The Euribor has climbed in one week what was ex­pected by en­d-­year

The ECB To Those In The Markets: Don’t Fool Around

Christine Lagarde, ECB.
Christine Lagarde, ECB.

Fernando González Urbaneja | Uncertainty, vo­la­ti­lity, ac­ce­le­ra­tion… these are common con­cepts, cli­chés in any eco­nomic pre­sen­ta­tion that abound these days. We have seen it all in real time over the last few hours. Inflation rates soa­ring to al­most dou­ble-­digit le­vels over the last few months have put the (independent and com­pe­tent) cen­tral banks and their mo­ne­tary stra­te­gies on the spot. Inflation is a mo­ne­tary is­sue, the­re­fore the res­pon­si­bi­lity of the guar­dians of mo­ney, and it is up to them to put a stop to it.

But the current rise in energy prices is not only a monetary issue, there are also supply factors, the cost of raw materials that have nothing to do with the money available.

Higher energy costs impose impoverishment on buyers who can either bear it or pass it on to others with price increases. This leads to induced, second-round inflation, which limits purchasing power and ends in recession. To limit prices, central banks reduce the money in circulation by making it more expensive; a means that can also lead to a recession (a step backwards) that allows them to regain strength and then grow.

What has happened these days is that in the expectation of money price increases, market players have tried to get ahead of the curve and put themselves at an advantage. They have done so by rating the risks, i.e. with risk premiums for the most indebted and least able to pay. In just a few hours the bonds of the weak: Italy, Spain, Greece… have seen their interest rates rise (up to 3% and 4%) compared to 1.5% for strong bonds. Again the north/south dynamic, austere and prodigal.

What worries the ECB now is the “fragmentation” of the sovereign bond market, the questioning of the stability of the euro. So it has to tame inflation on the one hand and stabilise debt on the other. In a way it is something like blowing (and slurping; reducing the money supply and financing sovereign debts).

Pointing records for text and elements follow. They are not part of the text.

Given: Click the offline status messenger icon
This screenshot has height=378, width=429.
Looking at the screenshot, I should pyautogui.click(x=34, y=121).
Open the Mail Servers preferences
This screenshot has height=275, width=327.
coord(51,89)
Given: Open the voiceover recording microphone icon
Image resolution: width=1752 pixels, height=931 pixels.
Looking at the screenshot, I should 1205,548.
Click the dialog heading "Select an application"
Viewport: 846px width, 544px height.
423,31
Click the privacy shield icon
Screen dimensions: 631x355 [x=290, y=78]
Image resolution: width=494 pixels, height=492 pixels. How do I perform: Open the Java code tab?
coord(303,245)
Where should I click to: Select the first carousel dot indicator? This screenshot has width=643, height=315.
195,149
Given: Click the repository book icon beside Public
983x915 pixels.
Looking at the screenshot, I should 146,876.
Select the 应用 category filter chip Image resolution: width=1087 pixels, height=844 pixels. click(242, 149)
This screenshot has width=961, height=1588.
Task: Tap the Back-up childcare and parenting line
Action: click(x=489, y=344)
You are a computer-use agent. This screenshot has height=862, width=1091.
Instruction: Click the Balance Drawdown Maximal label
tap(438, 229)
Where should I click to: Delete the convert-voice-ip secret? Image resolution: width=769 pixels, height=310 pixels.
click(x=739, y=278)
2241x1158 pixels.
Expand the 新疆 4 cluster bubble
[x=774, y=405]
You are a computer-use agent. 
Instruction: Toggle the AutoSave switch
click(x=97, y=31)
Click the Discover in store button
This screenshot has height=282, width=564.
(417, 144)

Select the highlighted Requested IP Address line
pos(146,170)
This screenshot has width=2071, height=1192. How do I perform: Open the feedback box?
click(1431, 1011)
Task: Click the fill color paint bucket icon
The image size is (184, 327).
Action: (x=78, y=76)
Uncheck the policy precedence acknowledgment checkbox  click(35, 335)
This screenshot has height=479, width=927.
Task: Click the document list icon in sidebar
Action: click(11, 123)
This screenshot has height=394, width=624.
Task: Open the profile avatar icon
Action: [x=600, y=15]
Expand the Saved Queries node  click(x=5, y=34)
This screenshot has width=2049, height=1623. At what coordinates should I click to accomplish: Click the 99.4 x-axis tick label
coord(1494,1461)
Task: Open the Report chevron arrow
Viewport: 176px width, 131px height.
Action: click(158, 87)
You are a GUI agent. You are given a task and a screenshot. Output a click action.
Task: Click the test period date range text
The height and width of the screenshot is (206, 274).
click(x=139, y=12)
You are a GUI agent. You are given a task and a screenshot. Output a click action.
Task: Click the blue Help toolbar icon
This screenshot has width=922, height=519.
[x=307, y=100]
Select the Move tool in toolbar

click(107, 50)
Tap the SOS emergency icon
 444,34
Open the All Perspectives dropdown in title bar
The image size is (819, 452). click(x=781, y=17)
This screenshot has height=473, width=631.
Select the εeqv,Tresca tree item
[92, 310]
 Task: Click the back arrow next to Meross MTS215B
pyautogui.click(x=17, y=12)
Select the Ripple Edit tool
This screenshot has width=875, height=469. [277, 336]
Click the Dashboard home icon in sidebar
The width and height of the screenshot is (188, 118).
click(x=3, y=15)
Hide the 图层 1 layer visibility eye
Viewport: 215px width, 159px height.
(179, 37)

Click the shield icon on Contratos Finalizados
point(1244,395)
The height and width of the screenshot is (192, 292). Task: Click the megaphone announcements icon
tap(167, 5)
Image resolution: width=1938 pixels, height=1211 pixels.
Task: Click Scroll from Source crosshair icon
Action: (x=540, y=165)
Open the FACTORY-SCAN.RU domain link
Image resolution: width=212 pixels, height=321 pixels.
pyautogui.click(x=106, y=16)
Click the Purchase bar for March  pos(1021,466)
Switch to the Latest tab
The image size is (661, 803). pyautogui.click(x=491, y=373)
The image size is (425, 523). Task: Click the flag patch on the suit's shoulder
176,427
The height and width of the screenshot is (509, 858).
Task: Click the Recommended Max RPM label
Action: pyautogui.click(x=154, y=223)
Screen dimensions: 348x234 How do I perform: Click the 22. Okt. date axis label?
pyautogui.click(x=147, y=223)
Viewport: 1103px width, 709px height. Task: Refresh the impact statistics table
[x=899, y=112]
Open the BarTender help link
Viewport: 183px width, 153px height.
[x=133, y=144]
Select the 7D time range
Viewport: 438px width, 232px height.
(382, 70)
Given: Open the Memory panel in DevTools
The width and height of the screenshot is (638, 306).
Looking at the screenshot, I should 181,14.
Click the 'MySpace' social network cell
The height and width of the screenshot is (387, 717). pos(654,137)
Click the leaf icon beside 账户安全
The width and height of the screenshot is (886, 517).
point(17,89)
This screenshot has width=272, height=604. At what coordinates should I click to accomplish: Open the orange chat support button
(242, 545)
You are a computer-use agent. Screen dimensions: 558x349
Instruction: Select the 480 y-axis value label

Spain is in the shadow zone, too much inflation, too much debt, too much deficit and too little productivity. The government likes to hand out, to subsidise, to increase rights of uncertain future; to place itself in the great zone without reforming anything, without sowing or preventing, with the providentialism that others (Europe, the ECB, Santa Rita…) will do the job for it.

The Euribor has climbed in one week what was expected by end-year. This does not mean that all mortgages will become more expensive all at once. They will do so as terms come due, but this means another impoverishment, like the rise in energy prices, which must be assimilated with productivity, with more and better work. But not a word about that.

In the face of what is happening at great speed, headwinds, the social pact, of prices and incomes, is the only palliative measure to spread the costs. But there is no progress either. The ECB asks the markets not to screw up, but the latter see an unclear future and try to cover themselves because they lack trust. We are back to where we were in 2010, for other reasons, but with a similar trajectory and effects.